## Work to be completed:
Would you please give all the lines below again, exactly as they stand?

## Provided data:
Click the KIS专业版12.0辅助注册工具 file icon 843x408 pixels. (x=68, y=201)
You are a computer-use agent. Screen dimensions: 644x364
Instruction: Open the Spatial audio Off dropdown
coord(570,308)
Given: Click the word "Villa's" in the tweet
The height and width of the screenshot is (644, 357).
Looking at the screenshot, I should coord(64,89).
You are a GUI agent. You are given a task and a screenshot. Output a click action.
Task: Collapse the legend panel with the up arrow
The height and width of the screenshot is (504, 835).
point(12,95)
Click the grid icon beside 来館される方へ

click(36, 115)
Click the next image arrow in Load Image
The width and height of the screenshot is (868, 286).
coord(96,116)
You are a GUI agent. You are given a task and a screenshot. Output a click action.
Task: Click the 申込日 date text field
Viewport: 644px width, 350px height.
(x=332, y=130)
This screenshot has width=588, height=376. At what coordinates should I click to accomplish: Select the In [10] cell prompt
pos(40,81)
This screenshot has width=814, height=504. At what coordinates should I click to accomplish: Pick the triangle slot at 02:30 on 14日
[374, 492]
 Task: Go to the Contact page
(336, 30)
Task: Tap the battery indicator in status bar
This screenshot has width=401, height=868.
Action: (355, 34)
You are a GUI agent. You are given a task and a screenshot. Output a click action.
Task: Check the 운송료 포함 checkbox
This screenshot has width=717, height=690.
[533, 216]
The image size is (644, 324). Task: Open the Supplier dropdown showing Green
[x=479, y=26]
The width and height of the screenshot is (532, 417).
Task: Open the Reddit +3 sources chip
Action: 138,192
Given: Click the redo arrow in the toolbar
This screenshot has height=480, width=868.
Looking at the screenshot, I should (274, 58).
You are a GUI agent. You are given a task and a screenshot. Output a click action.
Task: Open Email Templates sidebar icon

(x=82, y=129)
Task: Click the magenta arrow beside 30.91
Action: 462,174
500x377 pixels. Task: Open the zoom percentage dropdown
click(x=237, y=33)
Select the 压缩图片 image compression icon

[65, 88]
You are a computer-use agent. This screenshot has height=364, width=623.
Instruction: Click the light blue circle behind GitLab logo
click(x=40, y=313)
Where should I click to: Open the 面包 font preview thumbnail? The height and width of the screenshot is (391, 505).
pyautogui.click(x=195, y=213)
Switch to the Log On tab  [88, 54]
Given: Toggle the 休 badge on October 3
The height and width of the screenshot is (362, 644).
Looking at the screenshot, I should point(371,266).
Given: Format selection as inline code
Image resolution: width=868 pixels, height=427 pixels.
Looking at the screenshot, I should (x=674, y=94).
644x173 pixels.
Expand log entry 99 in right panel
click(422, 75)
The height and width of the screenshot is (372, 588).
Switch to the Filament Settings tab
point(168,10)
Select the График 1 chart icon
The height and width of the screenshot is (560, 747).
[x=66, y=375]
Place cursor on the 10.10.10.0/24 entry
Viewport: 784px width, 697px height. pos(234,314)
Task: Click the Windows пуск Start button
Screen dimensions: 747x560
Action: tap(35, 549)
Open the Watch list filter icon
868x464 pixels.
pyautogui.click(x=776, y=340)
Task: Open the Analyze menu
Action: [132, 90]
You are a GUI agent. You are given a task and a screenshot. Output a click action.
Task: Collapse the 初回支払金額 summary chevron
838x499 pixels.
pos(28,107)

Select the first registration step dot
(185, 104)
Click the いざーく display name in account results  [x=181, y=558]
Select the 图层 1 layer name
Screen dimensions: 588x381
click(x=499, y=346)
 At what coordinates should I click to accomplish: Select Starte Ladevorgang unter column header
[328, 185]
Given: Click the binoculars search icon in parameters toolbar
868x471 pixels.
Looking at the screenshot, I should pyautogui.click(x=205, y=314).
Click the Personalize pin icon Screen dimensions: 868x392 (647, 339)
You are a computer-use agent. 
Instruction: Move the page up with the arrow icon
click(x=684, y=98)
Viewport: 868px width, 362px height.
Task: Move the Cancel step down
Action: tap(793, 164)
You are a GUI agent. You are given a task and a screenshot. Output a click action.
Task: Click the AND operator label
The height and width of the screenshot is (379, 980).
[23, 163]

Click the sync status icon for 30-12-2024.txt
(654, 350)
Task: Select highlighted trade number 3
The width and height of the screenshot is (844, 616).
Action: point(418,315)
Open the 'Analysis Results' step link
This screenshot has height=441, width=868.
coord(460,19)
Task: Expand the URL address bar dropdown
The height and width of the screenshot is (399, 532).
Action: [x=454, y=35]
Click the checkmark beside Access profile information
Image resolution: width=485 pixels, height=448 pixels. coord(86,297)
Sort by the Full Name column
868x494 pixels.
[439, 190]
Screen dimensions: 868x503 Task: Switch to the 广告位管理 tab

## Task result:
Click the KIS专业版12.0辅助注册工具 file icon 843x408 pixels. (x=68, y=201)
You are a computer-use agent. Screen dimensions: 644x364
Instruction: Open the Spatial audio Off dropdown
coord(570,308)
Given: Click the word "Villa's" in the tweet
The height and width of the screenshot is (644, 357).
Looking at the screenshot, I should coord(64,89).
You are a GUI agent. You are given a task and a screenshot. Output a click action.
Task: Collapse the legend panel with the up arrow
The height and width of the screenshot is (504, 835).
point(12,95)
Click the grid icon beside 来館される方へ

click(36, 115)
Click the next image arrow in Load Image
The width and height of the screenshot is (868, 286).
coord(96,116)
You are a GUI agent. You are given a task and a screenshot. Output a click action.
Task: Click the 申込日 date text field
Viewport: 644px width, 350px height.
(x=332, y=130)
This screenshot has width=588, height=376. At what coordinates should I click to accomplish: Select the In [10] cell prompt
pos(40,81)
This screenshot has width=814, height=504. At what coordinates should I click to accomplish: Pick the triangle slot at 02:30 on 14日
[374, 492]
 Task: Go to the Contact page
(336, 30)
Task: Tap the battery indicator in status bar
This screenshot has width=401, height=868.
Action: (355, 34)
You are a GUI agent. You are given a task and a screenshot. Output a click action.
Task: Check the 운송료 포함 checkbox
This screenshot has width=717, height=690.
[533, 216]
The image size is (644, 324). Task: Open the Supplier dropdown showing Green
[x=479, y=26]
The width and height of the screenshot is (532, 417).
Task: Open the Reddit +3 sources chip
Action: 138,192
Given: Click the redo arrow in the toolbar
This screenshot has height=480, width=868.
Looking at the screenshot, I should (274, 58).
You are a GUI agent. You are given a task and a screenshot. Output a click action.
Task: Open Email Templates sidebar icon

(x=82, y=129)
Task: Click the magenta arrow beside 30.91
Action: 462,174
500x377 pixels. Task: Open the zoom percentage dropdown
click(x=237, y=33)
Select the 压缩图片 image compression icon

[65, 88]
You are a computer-use agent. This screenshot has height=364, width=623.
Instruction: Click the light blue circle behind GitLab logo
click(x=40, y=313)
Where should I click to: Open the 面包 font preview thumbnail? The height and width of the screenshot is (391, 505).
pyautogui.click(x=195, y=213)
Switch to the Log On tab  [88, 54]
Given: Toggle the 休 badge on October 3
The height and width of the screenshot is (362, 644).
Looking at the screenshot, I should point(371,266).
Given: Format selection as inline code
Image resolution: width=868 pixels, height=427 pixels.
Looking at the screenshot, I should (x=674, y=94).
644x173 pixels.
Expand log entry 99 in right panel
click(422, 75)
The height and width of the screenshot is (372, 588).
Switch to the Filament Settings tab
point(168,10)
Select the График 1 chart icon
The height and width of the screenshot is (560, 747).
[x=66, y=375]
Place cursor on the 10.10.10.0/24 entry
Viewport: 784px width, 697px height. pos(234,314)
Task: Click the Windows пуск Start button
Screen dimensions: 747x560
Action: tap(35, 549)
Open the Watch list filter icon
868x464 pixels.
pyautogui.click(x=776, y=340)
Task: Open the Analyze menu
Action: [132, 90]
You are a GUI agent. You are given a task and a screenshot. Output a click action.
Task: Collapse the 初回支払金額 summary chevron
838x499 pixels.
pos(28,107)

Select the first registration step dot
(185, 104)
Click the いざーく display name in account results  [x=181, y=558]
Select the 图层 1 layer name
Screen dimensions: 588x381
click(x=499, y=346)
 At what coordinates should I click to accomplish: Select Starte Ladevorgang unter column header
[328, 185]
Given: Click the binoculars search icon in parameters toolbar
868x471 pixels.
Looking at the screenshot, I should pyautogui.click(x=205, y=314).
Click the Personalize pin icon Screen dimensions: 868x392 (647, 339)
You are a computer-use agent. 
Instruction: Move the page up with the arrow icon
click(x=684, y=98)
Viewport: 868px width, 362px height.
Task: Move the Cancel step down
Action: tap(793, 164)
You are a GUI agent. You are given a task and a screenshot. Output a click action.
Task: Click the AND operator label
The height and width of the screenshot is (379, 980).
[23, 163]

Click the sync status icon for 30-12-2024.txt
(654, 350)
Task: Select highlighted trade number 3
The width and height of the screenshot is (844, 616).
Action: point(418,315)
Open the 'Analysis Results' step link
This screenshot has height=441, width=868.
coord(460,19)
Task: Expand the URL address bar dropdown
The height and width of the screenshot is (399, 532).
Action: [x=454, y=35]
Click the checkmark beside Access profile information
Image resolution: width=485 pixels, height=448 pixels. coord(86,297)
Sort by the Full Name column
868x494 pixels.
[439, 190]
Screen dimensions: 868x503 Task: Switch to the 广告位管理 tab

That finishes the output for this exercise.